Quality Diversity Reinforcement Learning for Motion Control Tasks

Abstract

To address the challenge of RL methods being unable to rapidly extract useful information from locomotion control tasks, this paper introduces the Action Quality Evolution (Acque) method, which draws inspiration from the Eureka effect in neural and cognitive psychology.
This method enhances decision-making quality by allowing the controller to have an epiphany of a more valuable action after making a decision, thus improving learning of decision quality.
The core idea is to conduct the quality evolution towards the control policy’s action 𝑎 and make it a higher-quality action called Eureka action 𝑎+. By motivating the controller’s decision-making pro- cess with Eureka actions, it is possible to improve decision quality and discover superior decision schemes that were previously unknown.

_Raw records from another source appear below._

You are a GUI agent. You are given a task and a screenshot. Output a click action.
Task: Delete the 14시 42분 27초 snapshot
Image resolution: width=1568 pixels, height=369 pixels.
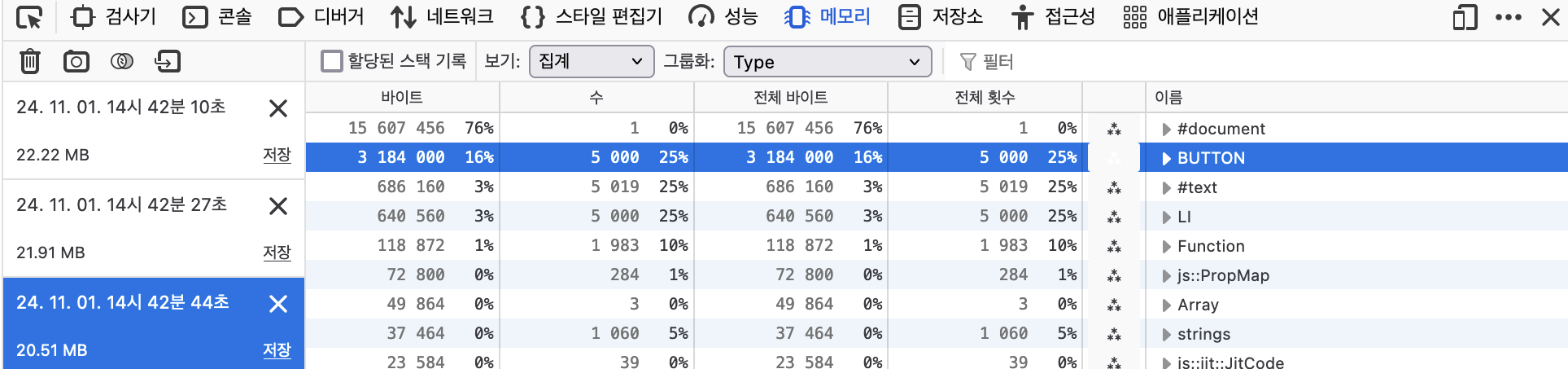coord(278,206)
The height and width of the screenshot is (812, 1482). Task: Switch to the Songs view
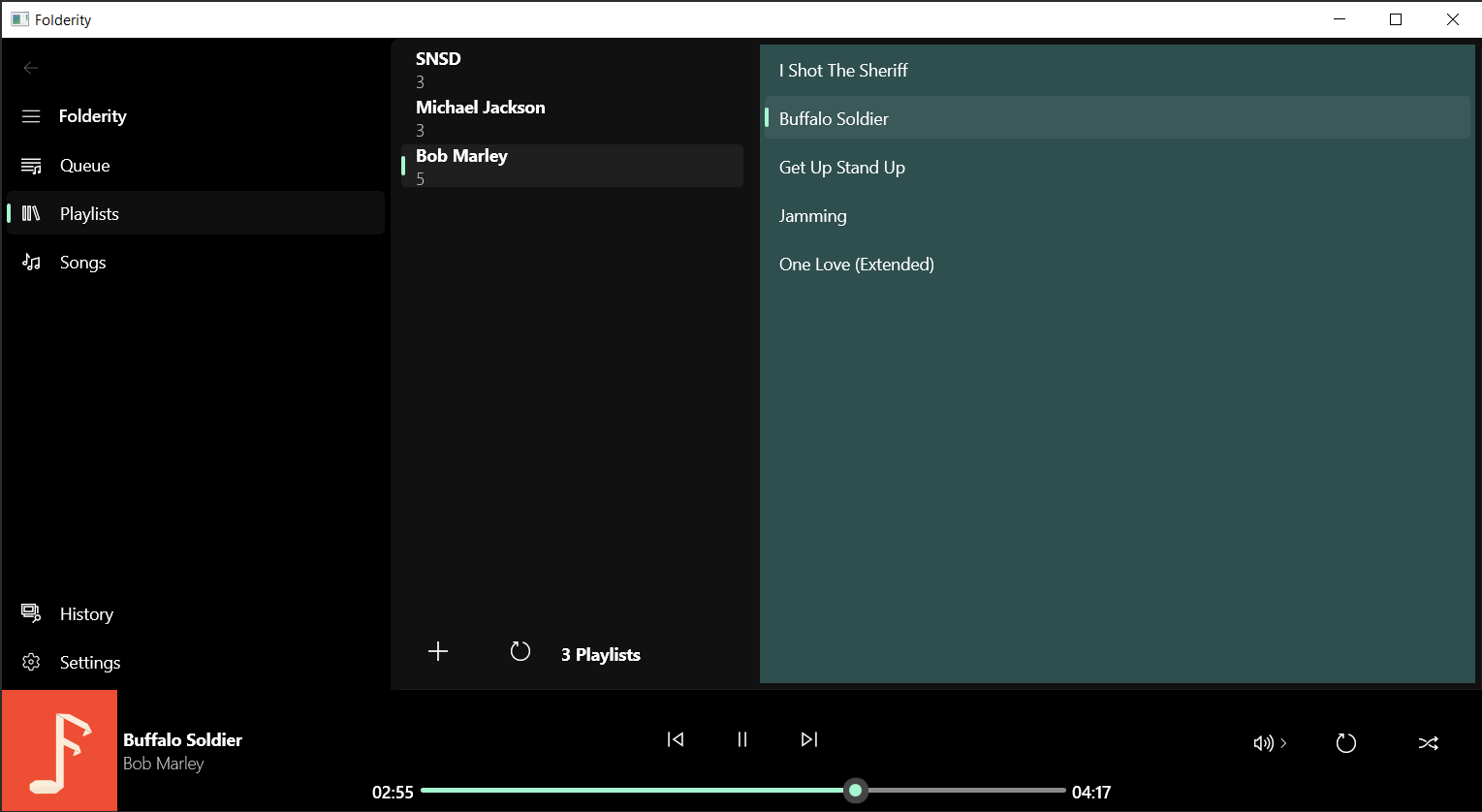click(x=82, y=262)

To address the issue of RL methods not being able to sufficiently extract effective information from locomotion control tasks, this paper proposes the Action Diversity Advantage (Acdia) method.
It incentivizes control policies to execute diverse actions in stationary state conditions and encourages the robot to explore various uncertainties in the environment to improve control over the task.
The core idea is to evaluate the diversity of state-action pairs 𝛷1(𝑠, 𝑎) experienced by the control policy and the diversity of states 𝛷2(𝑠). The difference between the two 𝛷1(𝑠, 𝑎) - 𝛷2(𝑠) is used as a diversity intrinsic reward introduced into the RL control policy’s learning process, encouraging the control policy to execute diverse actions in familiar states and facilitate the robot’s ability to transition from stationary scenarios to various non-stationary scenarios, thus enhancing the control policy’s mastery of the task.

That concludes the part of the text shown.